Being able to forbid recursion and therefore map every stack frame
statically into RAM would improve things no end, as now every stack slot
has a compile-time known address; I remember asking here about this ages
back and was told that there wasn't a built-in pass to do this, but it
would be fairly easy to do. *shrug*

Or you could just start using FORTRAN.

Fundamentally, you have to ask what you’re looking to get out of this. If it’s just for fun, or if you just want to get (say) C++11 to run on your 6502 without caring about the low-level performance, that’s definitely doable.

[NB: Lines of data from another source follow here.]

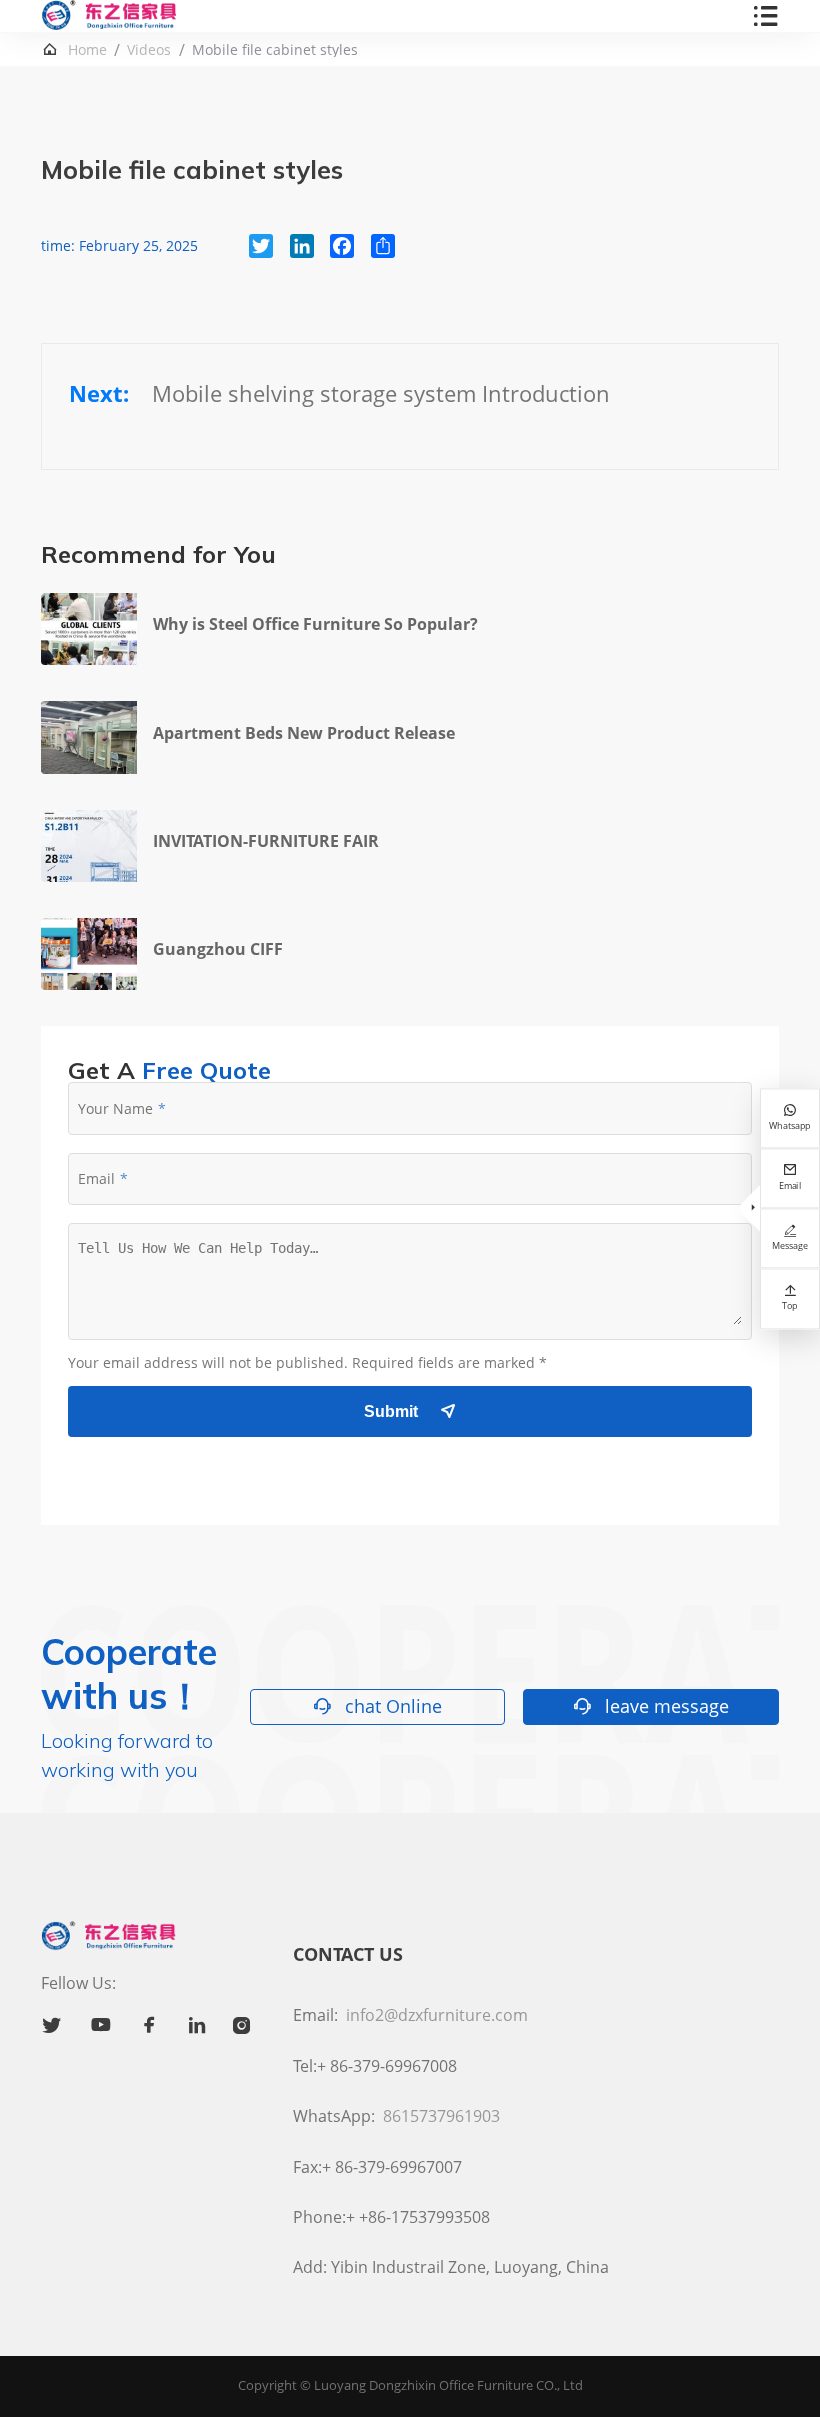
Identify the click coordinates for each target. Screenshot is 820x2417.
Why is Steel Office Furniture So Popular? (315, 624)
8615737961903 (441, 2116)
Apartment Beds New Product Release (304, 733)
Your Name (115, 1108)
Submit (410, 1411)
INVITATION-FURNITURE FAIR (266, 841)
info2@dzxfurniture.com (437, 2015)
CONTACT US (348, 1954)
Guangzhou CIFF (218, 949)
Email (96, 1178)
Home (87, 50)
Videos (149, 50)
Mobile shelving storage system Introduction (381, 393)
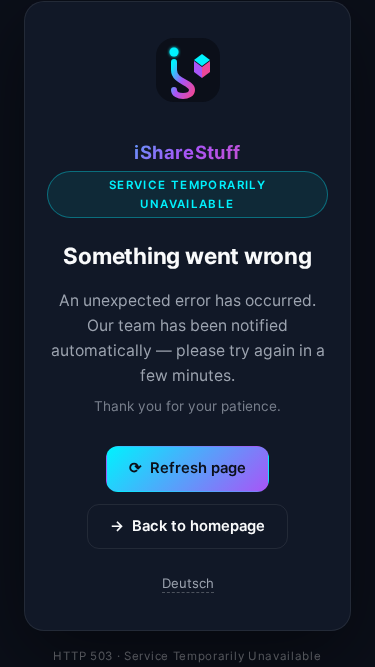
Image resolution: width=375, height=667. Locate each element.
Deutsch (188, 583)
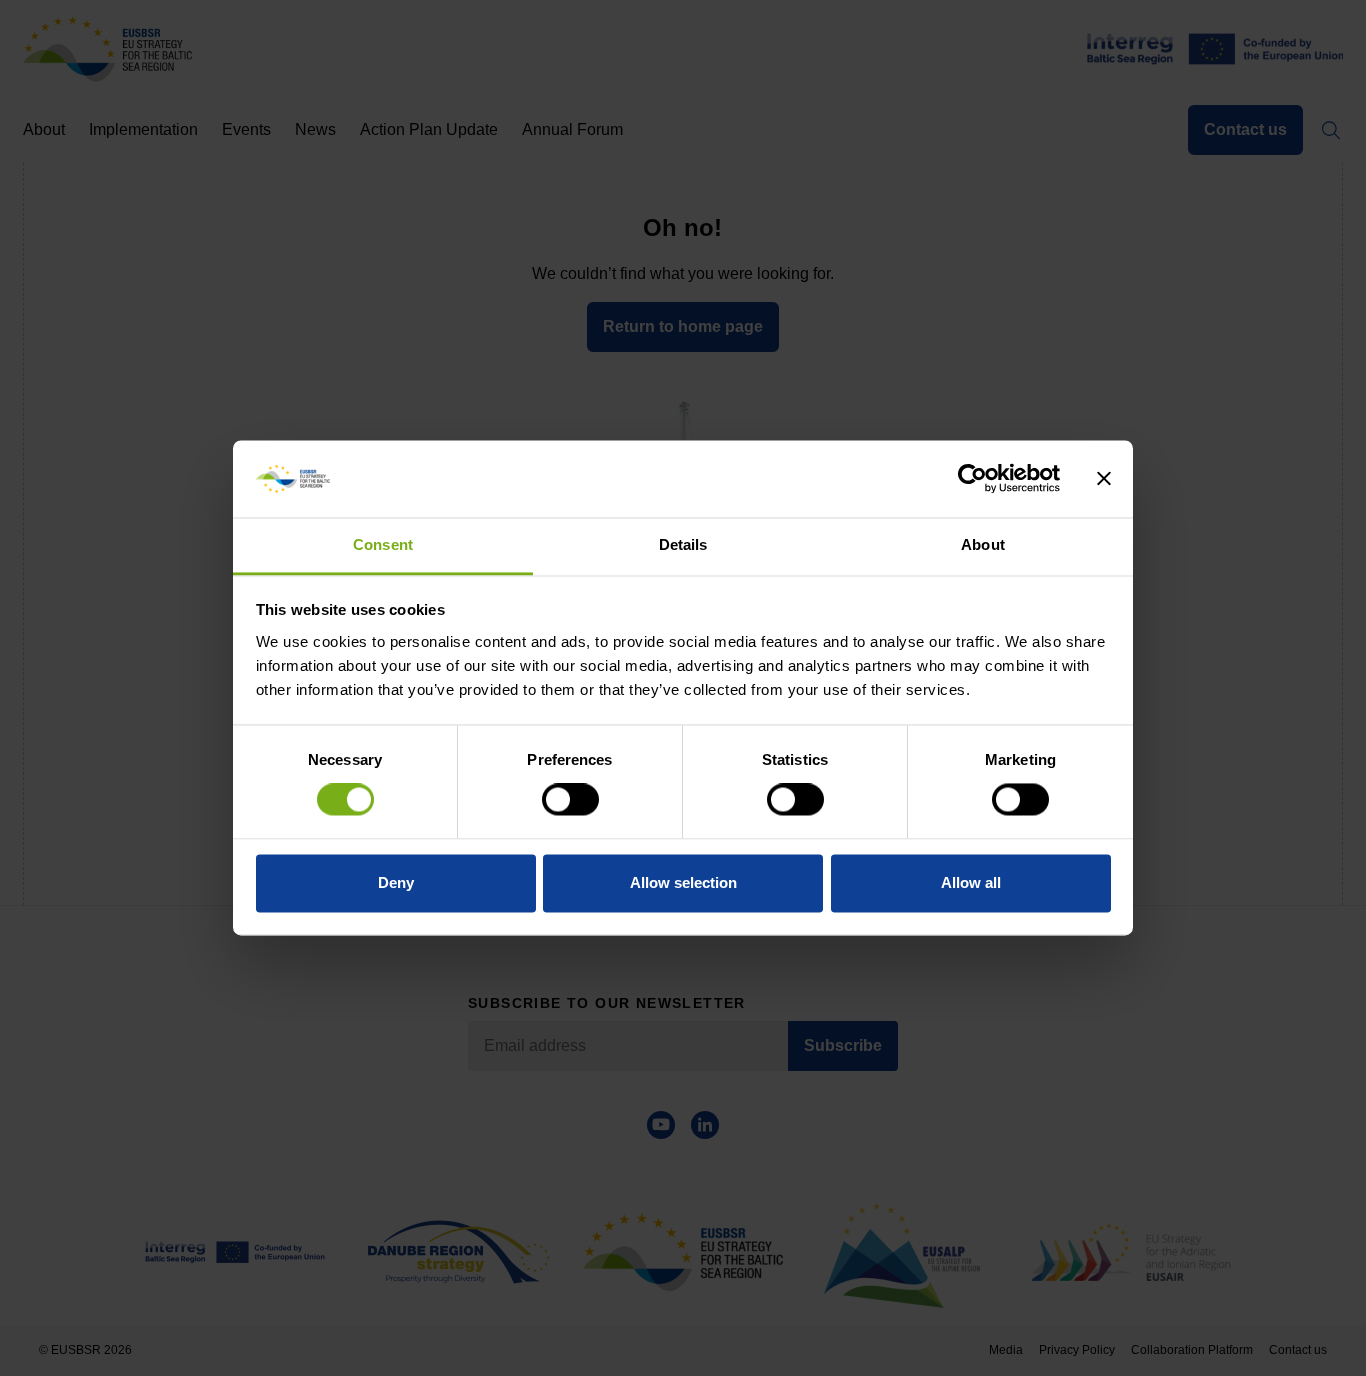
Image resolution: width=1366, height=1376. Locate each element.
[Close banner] (1104, 479)
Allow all (971, 882)
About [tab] (983, 544)
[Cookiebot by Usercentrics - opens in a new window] (972, 479)
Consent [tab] (383, 544)
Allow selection (683, 882)
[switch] (570, 800)
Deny (396, 882)
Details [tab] (683, 544)
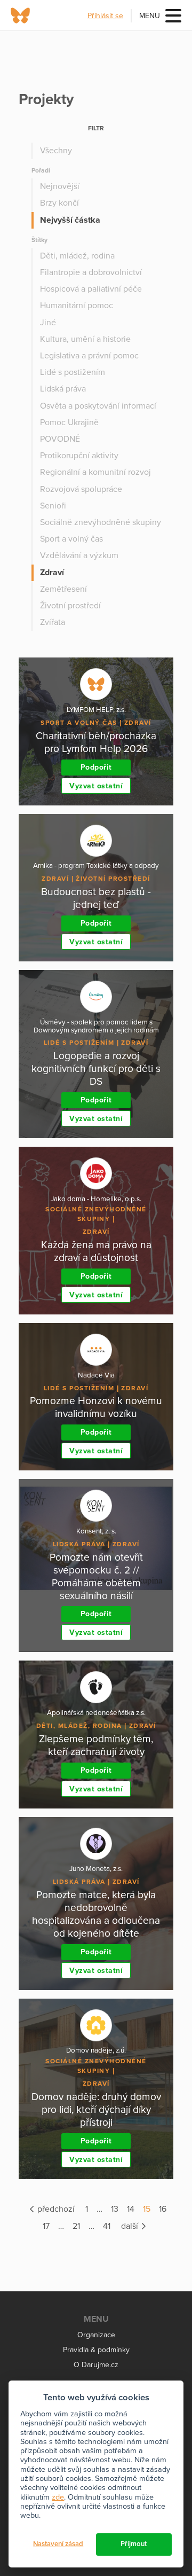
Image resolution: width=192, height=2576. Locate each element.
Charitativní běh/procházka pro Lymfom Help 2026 (96, 742)
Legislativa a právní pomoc (89, 355)
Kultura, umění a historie (85, 339)
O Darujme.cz (96, 2364)
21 (76, 2226)
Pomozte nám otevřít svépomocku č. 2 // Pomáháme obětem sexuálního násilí (96, 1576)
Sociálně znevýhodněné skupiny (100, 522)
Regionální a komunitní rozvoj (95, 472)
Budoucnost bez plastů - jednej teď (96, 898)
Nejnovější (59, 186)
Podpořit (96, 767)
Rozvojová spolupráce (81, 489)
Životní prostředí (70, 605)
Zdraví (52, 572)
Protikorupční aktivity (79, 455)
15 (146, 2209)
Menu (149, 15)
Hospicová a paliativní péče (91, 289)
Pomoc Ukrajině (69, 422)
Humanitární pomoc (76, 305)
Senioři (53, 505)
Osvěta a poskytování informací (98, 406)
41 (106, 2226)
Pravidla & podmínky (96, 2349)
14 (130, 2209)
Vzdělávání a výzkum (79, 555)
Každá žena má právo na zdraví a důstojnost (96, 1251)
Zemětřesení (63, 589)
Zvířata (52, 622)
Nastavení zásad (58, 2544)
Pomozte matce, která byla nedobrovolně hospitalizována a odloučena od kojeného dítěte (96, 1914)
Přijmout (134, 2544)
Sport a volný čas (71, 539)
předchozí (55, 2209)
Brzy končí (59, 203)
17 (46, 2226)
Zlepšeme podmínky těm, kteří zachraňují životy (96, 1745)
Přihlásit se (105, 15)
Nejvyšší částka (70, 220)
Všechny (56, 150)
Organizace (96, 2334)
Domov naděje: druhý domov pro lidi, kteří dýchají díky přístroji (96, 2109)
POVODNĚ (60, 439)
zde (58, 2497)
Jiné (48, 322)
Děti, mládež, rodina (77, 255)
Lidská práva (63, 388)
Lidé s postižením (72, 372)
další (130, 2226)
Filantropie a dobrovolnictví (91, 272)
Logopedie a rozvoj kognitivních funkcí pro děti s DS (96, 1068)
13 (114, 2209)
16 (162, 2209)
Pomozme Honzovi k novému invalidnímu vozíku (96, 1407)
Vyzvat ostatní (96, 785)
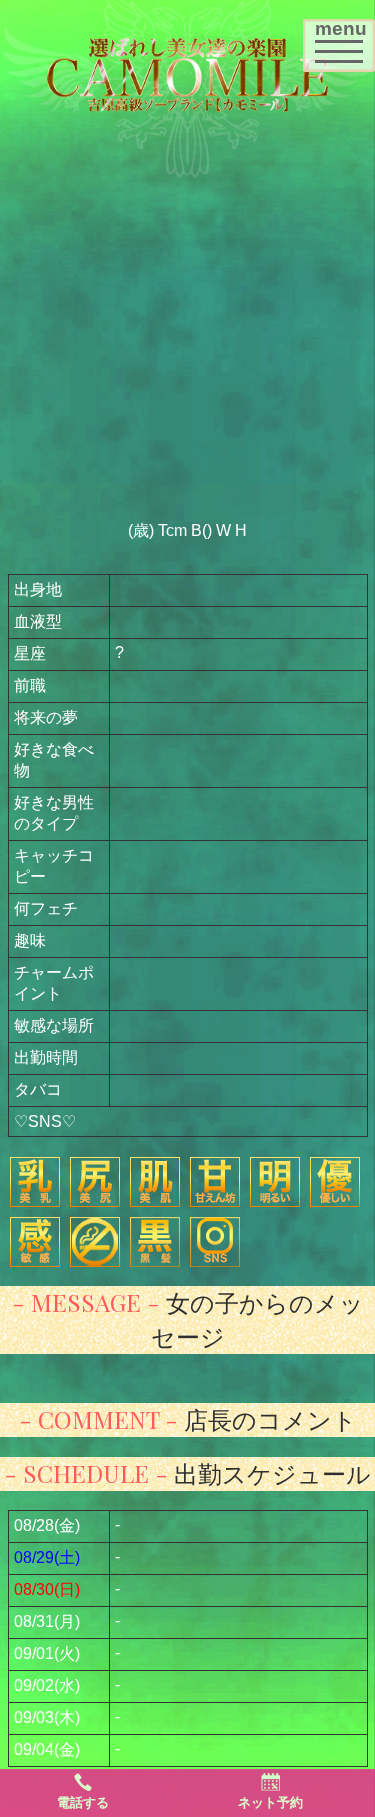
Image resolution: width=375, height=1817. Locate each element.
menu (344, 38)
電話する (83, 1802)
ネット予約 (270, 1802)
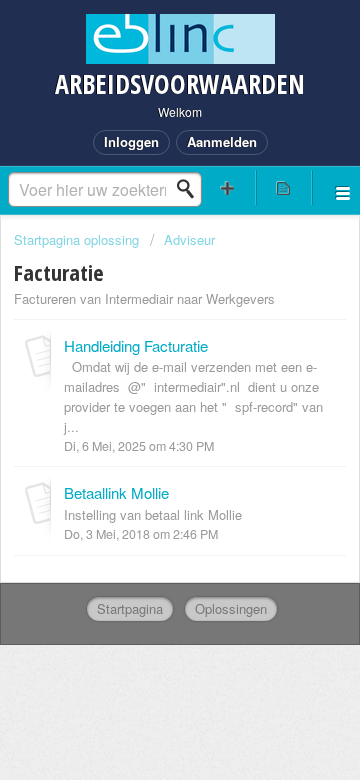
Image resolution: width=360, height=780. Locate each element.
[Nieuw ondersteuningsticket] (228, 187)
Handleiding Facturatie (136, 345)
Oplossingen (231, 608)
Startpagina (130, 608)
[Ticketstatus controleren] (284, 187)
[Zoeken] (191, 189)
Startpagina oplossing (78, 239)
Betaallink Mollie (116, 492)
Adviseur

But if you’re trying to actually build a production-grade 6502 compiler, you’ll find that you’re unlikely to benefit from most of the facilities that LLVM provides in the SelectionDAG and Machine layers. They’re simply built for machines that work very, very differently. I’m not claiming it’s impossible to bend them to your will, but I am questioning the value in doing so. I think you’d get a better result with less work if you translated out of LLVM IR into a code generation pipeline more specialized for the needs of a 6502.

Feeding LLVM IR (or a subset of it) into a custom backend sounds like a potentially useful approach to this kind of problem. You can ignore the problems of parsing input code and get all of LLVM's non-machine-specific optimizations (delicious CSE and constant folding..) for free, but don't need to bend the code generator to fit machines that are quite unlike what it was built for.
That's a reasonable idea, although let's be honest that "Production grade compiler" is probably not the goal here for the definition of "Production grade compiler" that applies to most software engineering tasks.


Incidentally, I still haven't dug into the guts of the implementation I linked in my last post, but it did generate this assembly:

   .file   "test.c"
   .globl   main
   .type   main,@function
   push   iy
   push   ix
   push   de
   push   bc
   ld   ix, -16
   add   ix, sp
   ld   sp, ix
   ld   (ix+14), 0
   ld   (ix+15), 0
   ld   b, h
   ld   c, l
   ld   (ix+12), c
   ld   (ix+13), b
   ld   c, (ix+26)
   ld   b, (ix+27)
   ld   (ix+10), c
   ld   (ix+11), b
   ld   (ix+8), 1
   ld   (ix+9), 0
   ld   (ix+6), 2
   ld   (ix+7), 0
   ld   e, (ix+8)
   ld   d, (ix+9)
   ld   a, e
   sla   a
   rl   d
   push   iy
   pop   de
   ld   (ix+8), e
   ld   (ix+9), d
   ld   e, (ix+6)
   ld   d, (ix+7)
   ld   (ix+4), l
   ld   (ix+5), h
   push   iy
   pop   hl
   add   hl, de
   ld   de, -6
   add   hl, de
   ld   (ix+6), l
   ld   (ix+7), h
   ld   e, (ix+4)
   ld   d, (ix+5)
   ld   (ix+2), e
   ld   (ix+3), d
   ld   (ix+0), c
   ld   (ix+1), b
   ld   ix, 16
   add   ix, sp
   ld   sp, ix
   pop   bc
   pop   de
   pop   ix
   pop   iy
   .size   main, .tmp0-main

from this test file which I fed it:

int main(int argc, const char * argv[]){
   int a = 1;
   int b = 2;
   a *= b;
   b = (a + b) - 6;
   return b;

However, I get instruction lowering errrors if I try to compile, so obviously it's incomplete.

char main_(char n){
   char a = 1;
   char b = 2;
   a *= b;
   b = (a + b + n) - 6;
   return b;

(Though I'm surprised 32 bit math appears to be implemented and not 8 bit)

There's also no support for generating machine code or linking, as far as I can tell, because trying to generate an object file instead of assembly results in trying to use the gcc x86 assembler.